Task directions: Line by line, repeat the material below exactly and leave the images out.

Provided entries:
* * *

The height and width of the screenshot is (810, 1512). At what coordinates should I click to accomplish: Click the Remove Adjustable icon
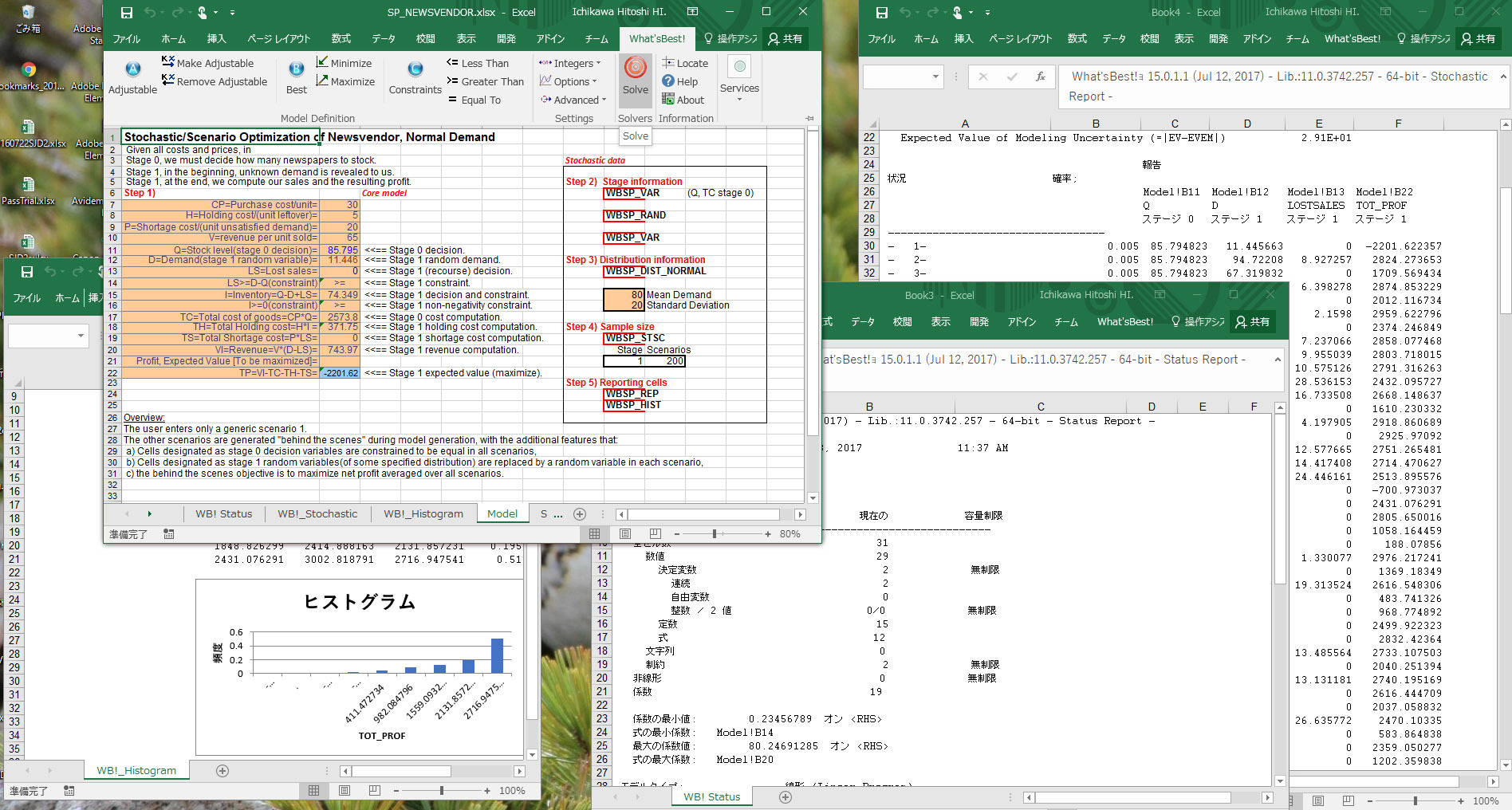(x=167, y=81)
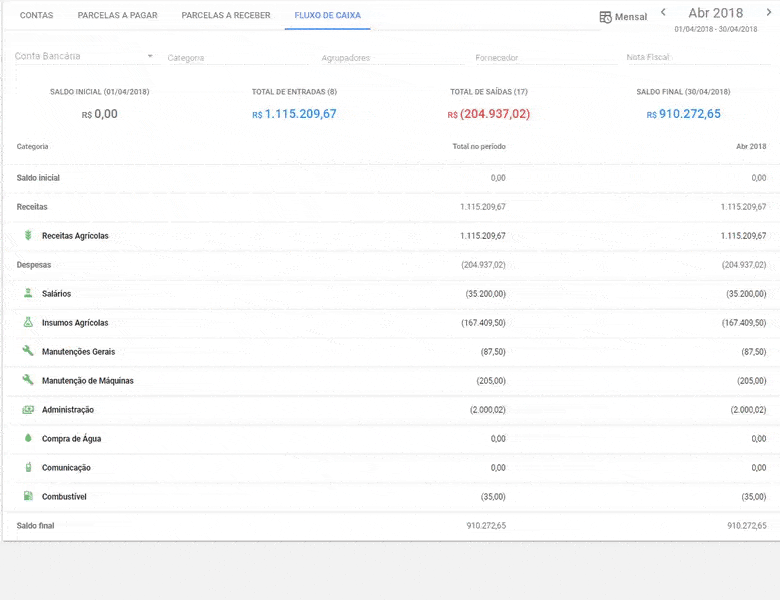Viewport: 780px width, 600px height.
Task: Open the Parcelas a Pagar tab
Action: pos(117,16)
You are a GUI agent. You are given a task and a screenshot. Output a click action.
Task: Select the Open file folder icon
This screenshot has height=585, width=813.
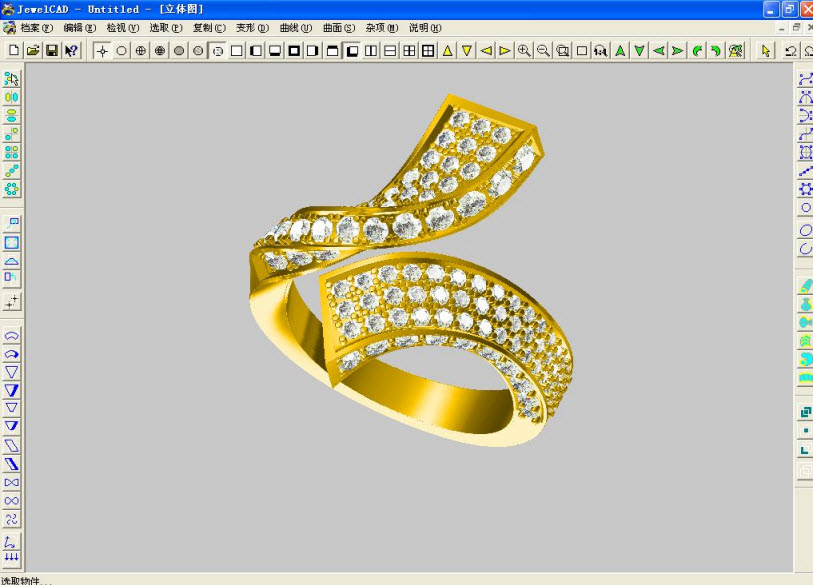tap(32, 51)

* * *

Result of the exercise:
The height and width of the screenshot is (810, 1512). At what coordinates should I click to accomplish: Click the Remove Adjustable icon
(x=167, y=81)
Viewport: 780px width, 600px height.
Task: Open the Parcelas a Pagar tab
Action: pos(117,16)
You are a GUI agent. You are given a task and a screenshot. Output a click action.
Task: Select the Open file folder icon
This screenshot has height=585, width=813.
tap(32, 51)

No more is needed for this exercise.